Una voz dogmática para los propios
Me comprometí a escribir, no imaginé lo duro que se me hizo escucharla. No hablaba para nosotros, los neófitos. Era una palabra dogmática y reiterada sólo para seguidores. Tampoco hablaba ni tuvo consideración con los pobres que aguantaban en la plaza.
Este discurso siempre se arma con aportes de los ministros y secretarios; luego alguien juega de filtro y realiza una síntesis. Aquí nos faltó el experto en sintetizar y tuvimos que aguantar la perorata infinita sobre los éxitos de cada quien, obedientes siempre y orgullosos de sus logros cuando se los solicitan. Nada más decadente que esos momentos donde cada uno se ocupa de sobrevalorar sus virtudes. Concursos de egos frente a la ausencia del otro, del disidente, del crítico, del testigo del error.
Nos habló desde arriba, muy lejos del nosotros y ellos aplaudían. Muchas pausas para el aplauso, muchas caras de esas que sólo saben aplaudir. Hasta algunos rostros ya gastados de aplaudir a otros gobiernos y a otras miradas.
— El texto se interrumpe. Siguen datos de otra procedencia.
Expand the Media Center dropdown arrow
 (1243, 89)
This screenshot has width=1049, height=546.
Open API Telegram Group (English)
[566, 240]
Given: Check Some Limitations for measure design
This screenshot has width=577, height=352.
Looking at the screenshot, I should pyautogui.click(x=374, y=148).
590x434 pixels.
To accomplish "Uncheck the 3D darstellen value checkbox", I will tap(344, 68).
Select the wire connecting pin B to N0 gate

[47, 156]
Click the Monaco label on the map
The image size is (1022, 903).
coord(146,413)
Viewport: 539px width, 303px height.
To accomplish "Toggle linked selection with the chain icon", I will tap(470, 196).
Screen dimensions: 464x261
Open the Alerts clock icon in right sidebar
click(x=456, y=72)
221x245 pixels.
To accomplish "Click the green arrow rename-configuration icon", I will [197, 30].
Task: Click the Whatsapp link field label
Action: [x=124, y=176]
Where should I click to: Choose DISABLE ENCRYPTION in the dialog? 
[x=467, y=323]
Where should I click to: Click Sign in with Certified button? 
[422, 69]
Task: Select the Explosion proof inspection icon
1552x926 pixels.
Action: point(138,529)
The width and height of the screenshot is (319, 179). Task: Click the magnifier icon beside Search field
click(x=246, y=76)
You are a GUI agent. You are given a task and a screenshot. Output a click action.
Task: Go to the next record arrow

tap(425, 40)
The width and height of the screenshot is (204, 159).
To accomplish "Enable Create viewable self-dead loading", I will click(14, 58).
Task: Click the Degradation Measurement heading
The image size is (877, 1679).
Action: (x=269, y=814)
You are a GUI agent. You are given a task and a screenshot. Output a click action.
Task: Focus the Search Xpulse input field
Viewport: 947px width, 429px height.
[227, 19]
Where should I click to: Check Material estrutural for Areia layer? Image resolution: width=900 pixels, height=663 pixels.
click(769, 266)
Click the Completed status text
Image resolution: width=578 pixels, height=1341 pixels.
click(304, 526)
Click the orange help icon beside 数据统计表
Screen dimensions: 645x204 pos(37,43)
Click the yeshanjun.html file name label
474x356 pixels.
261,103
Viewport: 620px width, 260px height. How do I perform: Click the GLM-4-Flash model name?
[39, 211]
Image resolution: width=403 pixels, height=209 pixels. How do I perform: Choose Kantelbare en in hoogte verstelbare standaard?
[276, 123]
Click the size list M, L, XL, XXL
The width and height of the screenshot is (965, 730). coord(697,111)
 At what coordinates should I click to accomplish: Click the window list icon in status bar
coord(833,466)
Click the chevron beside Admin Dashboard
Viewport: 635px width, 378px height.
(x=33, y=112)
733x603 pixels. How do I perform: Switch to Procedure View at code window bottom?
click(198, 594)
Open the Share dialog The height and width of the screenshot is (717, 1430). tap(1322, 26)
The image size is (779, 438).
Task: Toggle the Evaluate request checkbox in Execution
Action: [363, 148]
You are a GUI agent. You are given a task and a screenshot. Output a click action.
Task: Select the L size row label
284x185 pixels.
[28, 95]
Datos en cantidades excesivas, de esos donde uno intenta con la mente quitarles la inflación; en algunos casos me parece que el crecimiento quedaba reducido a la nada. Pero lo más notorio era su postura y su actitud, como dueña de una verdad indiscutible a incultos que necesitamos recibir la palabra de la verdad. Nos evangelizó, nos dio una cátedra plagada de dogmas, extensa, interminable, como si todas las virtudes hubieran terminado en sus manos.
Siempre tengo la curiosidad de conocer los límites del aplaudidor, o preguntarme si ese tipo de personaje conoce de límites. Aplaudir todo lo que expresa otro es una manera de entregar la dignidad, de dejar de pensar, de ceder o conceder la libertad. Ya me encontré con tres importantes aplaudidores que me aclararon que lo hacían por obligación. Ya pasan de la fe ciega a la duda metódica. Hoy es sendero lo que será mañana el ancho camino hacia el olvido. Alguno debería haber registrado el número de los aplausos y los micros. Sumados a las fotos nos dejan al borde del culto a la personalidad.
Imagina que son tantos sus logros que ya no nos queda nada por mejorar. Expresó que pensar distinto es tener limitaciones mentales, dio explicaciones que dan bronca junto a otras que dan pena. Volvió con la muletilla de que somos limitados porque nos someten los medios de comunicación, por escuchar y leer los que no son de ella.
Fue una despedida sin sorpresas, nos dejó con algunos miedos menos, no desplegó otro autoritarismo que el de su propia soberbia. Pero fue una despedida dolorosa, de esas que dejan los años cuando no nos mejoran, cuando no nos enseñan nada, cuando parece que nos pasaron en vano. Y ése fue el sabor que me dejó el tan largo discurso presidencial. Dolor, tedio y, a veces, vergüenza. Y una sola alegría: ésta es su última vez.